* [YOUR INSTRUCTIONS]: Begin at the line containing "Click the 12 Jun 2023 date marker" in the data below and go on through the line containing "Viewport: 1401px width, 840px height.", repeating each line exactly; include both ends and no other line.

*** SOURCE MATERIAL Section Begins ***

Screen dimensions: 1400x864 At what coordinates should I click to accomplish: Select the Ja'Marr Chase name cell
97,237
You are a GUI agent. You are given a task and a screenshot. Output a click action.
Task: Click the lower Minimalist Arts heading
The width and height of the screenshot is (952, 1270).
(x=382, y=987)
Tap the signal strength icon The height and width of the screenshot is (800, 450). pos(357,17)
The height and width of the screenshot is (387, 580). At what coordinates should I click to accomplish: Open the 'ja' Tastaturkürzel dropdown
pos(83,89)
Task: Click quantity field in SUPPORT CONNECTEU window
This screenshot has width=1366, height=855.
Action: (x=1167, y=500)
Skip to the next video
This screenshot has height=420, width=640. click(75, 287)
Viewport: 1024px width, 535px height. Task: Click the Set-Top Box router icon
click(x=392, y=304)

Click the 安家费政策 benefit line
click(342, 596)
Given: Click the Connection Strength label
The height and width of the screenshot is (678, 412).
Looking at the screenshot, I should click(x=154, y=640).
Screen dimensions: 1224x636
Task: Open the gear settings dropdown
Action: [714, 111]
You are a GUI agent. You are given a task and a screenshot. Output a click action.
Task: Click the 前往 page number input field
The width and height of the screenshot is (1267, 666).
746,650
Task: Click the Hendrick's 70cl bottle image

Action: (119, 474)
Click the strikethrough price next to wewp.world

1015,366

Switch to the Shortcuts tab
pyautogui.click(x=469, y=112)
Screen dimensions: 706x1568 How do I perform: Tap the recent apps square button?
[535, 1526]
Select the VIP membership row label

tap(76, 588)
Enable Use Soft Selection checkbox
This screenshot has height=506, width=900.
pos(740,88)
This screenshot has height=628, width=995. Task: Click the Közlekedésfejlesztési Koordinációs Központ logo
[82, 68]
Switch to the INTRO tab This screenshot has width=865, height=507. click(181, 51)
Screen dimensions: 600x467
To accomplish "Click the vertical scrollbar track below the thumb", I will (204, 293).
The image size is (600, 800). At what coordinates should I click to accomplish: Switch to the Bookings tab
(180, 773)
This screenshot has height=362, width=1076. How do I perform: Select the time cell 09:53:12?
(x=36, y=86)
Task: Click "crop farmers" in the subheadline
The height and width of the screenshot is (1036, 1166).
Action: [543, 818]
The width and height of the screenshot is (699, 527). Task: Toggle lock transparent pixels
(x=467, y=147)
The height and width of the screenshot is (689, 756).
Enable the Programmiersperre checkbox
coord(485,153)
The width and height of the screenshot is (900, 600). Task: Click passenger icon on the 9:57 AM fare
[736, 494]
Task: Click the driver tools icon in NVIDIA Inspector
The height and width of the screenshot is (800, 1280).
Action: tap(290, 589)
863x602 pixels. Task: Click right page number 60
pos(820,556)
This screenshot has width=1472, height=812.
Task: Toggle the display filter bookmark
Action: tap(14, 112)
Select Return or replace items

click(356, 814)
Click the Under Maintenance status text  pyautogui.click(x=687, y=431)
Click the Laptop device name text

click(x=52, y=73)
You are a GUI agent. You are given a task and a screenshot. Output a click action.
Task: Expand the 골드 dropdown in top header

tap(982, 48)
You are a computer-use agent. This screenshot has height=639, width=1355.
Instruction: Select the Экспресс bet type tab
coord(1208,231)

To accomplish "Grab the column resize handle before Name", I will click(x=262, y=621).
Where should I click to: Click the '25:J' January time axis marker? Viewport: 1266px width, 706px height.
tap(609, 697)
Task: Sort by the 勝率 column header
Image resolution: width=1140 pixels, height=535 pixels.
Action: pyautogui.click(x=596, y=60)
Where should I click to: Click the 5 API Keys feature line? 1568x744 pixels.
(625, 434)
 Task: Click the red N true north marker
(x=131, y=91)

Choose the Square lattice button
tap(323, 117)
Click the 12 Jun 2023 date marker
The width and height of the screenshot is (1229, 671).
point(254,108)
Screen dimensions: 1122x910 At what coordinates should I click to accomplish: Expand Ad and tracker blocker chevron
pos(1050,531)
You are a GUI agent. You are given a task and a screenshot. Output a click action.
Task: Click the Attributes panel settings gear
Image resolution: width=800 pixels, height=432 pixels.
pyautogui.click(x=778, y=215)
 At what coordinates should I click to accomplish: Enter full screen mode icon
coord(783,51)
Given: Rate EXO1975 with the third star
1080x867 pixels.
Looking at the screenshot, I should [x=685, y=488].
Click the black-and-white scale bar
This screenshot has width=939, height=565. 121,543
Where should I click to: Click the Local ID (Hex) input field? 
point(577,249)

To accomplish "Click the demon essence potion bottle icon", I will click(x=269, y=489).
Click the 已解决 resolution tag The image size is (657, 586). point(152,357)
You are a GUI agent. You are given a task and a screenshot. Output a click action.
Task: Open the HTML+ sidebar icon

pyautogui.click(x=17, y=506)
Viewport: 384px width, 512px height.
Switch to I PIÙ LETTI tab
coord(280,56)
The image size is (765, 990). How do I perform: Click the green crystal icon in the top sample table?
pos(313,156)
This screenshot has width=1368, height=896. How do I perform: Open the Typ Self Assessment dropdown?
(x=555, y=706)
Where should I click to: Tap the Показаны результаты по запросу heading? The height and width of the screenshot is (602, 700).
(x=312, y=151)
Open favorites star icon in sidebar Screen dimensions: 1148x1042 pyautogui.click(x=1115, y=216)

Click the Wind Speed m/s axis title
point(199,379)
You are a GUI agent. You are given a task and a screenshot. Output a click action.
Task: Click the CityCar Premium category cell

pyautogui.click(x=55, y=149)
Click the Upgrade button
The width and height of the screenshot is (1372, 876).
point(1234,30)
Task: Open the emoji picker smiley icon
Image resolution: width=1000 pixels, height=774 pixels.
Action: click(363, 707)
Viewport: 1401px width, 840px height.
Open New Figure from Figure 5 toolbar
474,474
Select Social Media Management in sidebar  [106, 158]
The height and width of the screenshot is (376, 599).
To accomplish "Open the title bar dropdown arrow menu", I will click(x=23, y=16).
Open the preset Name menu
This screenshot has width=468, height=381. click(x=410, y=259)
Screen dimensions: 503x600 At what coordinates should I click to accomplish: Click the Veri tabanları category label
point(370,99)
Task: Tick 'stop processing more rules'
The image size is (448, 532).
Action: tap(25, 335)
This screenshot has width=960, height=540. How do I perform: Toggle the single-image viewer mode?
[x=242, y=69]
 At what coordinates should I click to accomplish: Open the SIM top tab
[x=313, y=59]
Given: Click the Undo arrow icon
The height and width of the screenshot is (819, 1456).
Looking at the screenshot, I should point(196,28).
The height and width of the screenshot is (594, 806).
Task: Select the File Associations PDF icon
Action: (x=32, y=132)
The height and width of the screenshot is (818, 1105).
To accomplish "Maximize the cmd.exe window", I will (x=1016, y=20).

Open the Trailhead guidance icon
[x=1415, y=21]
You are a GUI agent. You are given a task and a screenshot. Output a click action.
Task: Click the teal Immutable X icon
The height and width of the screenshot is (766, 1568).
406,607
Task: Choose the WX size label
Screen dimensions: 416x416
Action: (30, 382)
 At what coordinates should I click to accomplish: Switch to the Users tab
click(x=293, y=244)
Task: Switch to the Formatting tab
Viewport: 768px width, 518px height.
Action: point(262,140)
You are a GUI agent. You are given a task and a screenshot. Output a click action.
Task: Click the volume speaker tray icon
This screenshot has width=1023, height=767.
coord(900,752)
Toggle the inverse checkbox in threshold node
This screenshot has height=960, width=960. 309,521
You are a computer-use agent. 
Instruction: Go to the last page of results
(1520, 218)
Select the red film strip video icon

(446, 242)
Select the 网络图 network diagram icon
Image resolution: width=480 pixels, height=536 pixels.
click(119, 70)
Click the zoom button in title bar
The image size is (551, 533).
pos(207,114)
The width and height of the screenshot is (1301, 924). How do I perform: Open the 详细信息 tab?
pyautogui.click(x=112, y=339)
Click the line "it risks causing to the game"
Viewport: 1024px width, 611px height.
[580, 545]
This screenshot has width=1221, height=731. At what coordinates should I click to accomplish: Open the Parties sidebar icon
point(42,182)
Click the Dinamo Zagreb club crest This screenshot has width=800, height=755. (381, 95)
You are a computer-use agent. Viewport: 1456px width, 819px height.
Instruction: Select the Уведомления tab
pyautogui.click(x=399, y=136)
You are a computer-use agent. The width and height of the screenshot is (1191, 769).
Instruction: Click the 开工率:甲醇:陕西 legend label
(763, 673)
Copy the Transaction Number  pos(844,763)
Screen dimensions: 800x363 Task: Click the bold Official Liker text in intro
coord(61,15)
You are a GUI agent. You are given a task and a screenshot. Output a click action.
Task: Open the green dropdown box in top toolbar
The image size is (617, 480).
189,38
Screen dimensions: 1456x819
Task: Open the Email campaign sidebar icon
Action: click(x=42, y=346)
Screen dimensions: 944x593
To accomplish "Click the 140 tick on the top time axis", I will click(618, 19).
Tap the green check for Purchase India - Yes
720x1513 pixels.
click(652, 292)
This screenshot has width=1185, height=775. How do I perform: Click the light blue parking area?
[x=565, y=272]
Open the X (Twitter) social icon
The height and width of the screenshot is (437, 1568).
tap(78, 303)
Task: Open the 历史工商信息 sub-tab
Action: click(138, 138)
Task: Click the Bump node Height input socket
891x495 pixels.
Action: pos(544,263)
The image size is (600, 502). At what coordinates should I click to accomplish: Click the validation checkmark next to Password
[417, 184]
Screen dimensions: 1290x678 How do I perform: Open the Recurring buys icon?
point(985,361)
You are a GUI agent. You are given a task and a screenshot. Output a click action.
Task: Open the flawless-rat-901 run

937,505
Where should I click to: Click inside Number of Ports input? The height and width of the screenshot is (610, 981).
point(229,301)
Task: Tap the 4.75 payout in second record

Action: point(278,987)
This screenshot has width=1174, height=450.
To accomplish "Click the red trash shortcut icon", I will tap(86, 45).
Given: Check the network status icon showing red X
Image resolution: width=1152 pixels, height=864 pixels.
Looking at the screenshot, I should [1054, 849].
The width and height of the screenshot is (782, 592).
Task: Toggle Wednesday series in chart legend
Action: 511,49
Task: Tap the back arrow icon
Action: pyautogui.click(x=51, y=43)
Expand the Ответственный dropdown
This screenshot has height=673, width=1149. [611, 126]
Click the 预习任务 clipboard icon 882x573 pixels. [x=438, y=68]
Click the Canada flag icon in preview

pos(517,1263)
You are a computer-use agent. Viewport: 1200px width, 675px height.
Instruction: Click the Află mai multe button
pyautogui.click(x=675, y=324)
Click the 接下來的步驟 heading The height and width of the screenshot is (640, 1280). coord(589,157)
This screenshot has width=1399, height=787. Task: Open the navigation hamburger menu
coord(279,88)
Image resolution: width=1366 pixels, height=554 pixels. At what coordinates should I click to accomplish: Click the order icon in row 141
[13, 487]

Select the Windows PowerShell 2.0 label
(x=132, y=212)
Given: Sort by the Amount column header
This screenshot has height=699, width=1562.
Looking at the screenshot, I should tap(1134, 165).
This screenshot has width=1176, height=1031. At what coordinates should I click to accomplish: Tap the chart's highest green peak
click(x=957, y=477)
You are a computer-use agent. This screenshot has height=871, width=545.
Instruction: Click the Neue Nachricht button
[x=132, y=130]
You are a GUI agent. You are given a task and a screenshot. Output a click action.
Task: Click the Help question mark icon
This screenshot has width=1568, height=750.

*** SOURCE MATERIAL Section Ends ***

* [RESPONSE BELOW]:
Click the 12 Jun 2023 date marker
The width and height of the screenshot is (1229, 671).
point(254,108)
Screen dimensions: 1122x910 At what coordinates should I click to accomplish: Expand Ad and tracker blocker chevron
pos(1050,531)
You are a GUI agent. You are given a task and a screenshot. Output a click action.
Task: Click the Attributes panel settings gear
Image resolution: width=800 pixels, height=432 pixels.
pyautogui.click(x=778, y=215)
 At what coordinates should I click to accomplish: Enter full screen mode icon
coord(783,51)
Given: Rate EXO1975 with the third star
1080x867 pixels.
Looking at the screenshot, I should [x=685, y=488].
Click the black-and-white scale bar
This screenshot has width=939, height=565. 121,543
Where should I click to: Click the Local ID (Hex) input field? 
point(577,249)

To accomplish "Click the demon essence potion bottle icon", I will click(x=269, y=489).
Click the 已解决 resolution tag The image size is (657, 586). point(152,357)
You are a GUI agent. You are given a task and a screenshot. Output a click action.
Task: Open the HTML+ sidebar icon

pyautogui.click(x=17, y=506)
Viewport: 384px width, 512px height.
Switch to I PIÙ LETTI tab
coord(280,56)
The image size is (765, 990). How do I perform: Click the green crystal icon in the top sample table?
pos(313,156)
This screenshot has width=1368, height=896. How do I perform: Open the Typ Self Assessment dropdown?
(x=555, y=706)
Where should I click to: Tap the Показаны результаты по запросу heading? The height and width of the screenshot is (602, 700).
(x=312, y=151)
Open favorites star icon in sidebar Screen dimensions: 1148x1042 pyautogui.click(x=1115, y=216)

Click the Wind Speed m/s axis title
point(199,379)
You are a GUI agent. You are given a task and a screenshot. Output a click action.
Task: Click the CityCar Premium category cell

pyautogui.click(x=55, y=149)
Click the Upgrade button
The width and height of the screenshot is (1372, 876).
point(1234,30)
Task: Open the emoji picker smiley icon
Image resolution: width=1000 pixels, height=774 pixels.
Action: click(363, 707)
Viewport: 1401px width, 840px height.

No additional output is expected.